* [TESTO DEL DOCUMENTO]
+---+
Secondo la Corte di giustizia europea, non esiste un diritto al risarcimento per i singoli per quanto riguarda i danni da inquinamento atmosferico. “Le direttive europee che stabiliscono gli standard di qualità dell’aria ambiente non sono, in quanto tali, destinate a conferire diritti ai singoli, la cui violazione potrebbe dare diritto a un risarcimento”, ha dichiarato la Cgue in una sentenza emessa oggi.

D’altra parte, “ciò non esclude che lo Stato possa essere ritenuto responsabile” e i singoli “devono comunque poter ottenere dalle autorità nazionali, ricorrendo se necessario ai tribunali competenti, che esse adottino le misure richieste da tali direttive”, ha proseguito la Corte. Infine, la Corte osserva che i tribunali di uno Stato membro possono emettere ingiunzioni accompagnate da penalità di mora per garantire il rispetto da parte di tale Stato degli obblighi imposti dal diritto dell’Unione.
+---+
* [ESERCIZIO DA SVOLGERE]
Riporta parola per parola il brano del testo sulla sentenza della Corte di giustizia europea che va da "Secondo la Corte" fino a "sentenza emessa oggi.".
+---+
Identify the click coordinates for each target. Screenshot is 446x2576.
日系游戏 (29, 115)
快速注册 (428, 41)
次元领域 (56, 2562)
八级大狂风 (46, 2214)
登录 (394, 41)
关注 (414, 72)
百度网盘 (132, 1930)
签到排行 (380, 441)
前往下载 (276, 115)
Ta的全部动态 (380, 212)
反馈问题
+---+
* [RISPOSTA SCRITTA]
Secondo la Corte di giustizia europea, non esiste un diritto al risarcimento per i singoli per quanto riguarda i danni da inquinamento atmosferico. “Le direttive europee che stabiliscono gli standard di qualità dell’aria ambiente non sono, in quanto tali, destinate a conferire diritti ai singoli, la cui violazione potrebbe dare diritto a un risarcimento”, ha dichiarato la Cgue in una sentenza emessa oggi.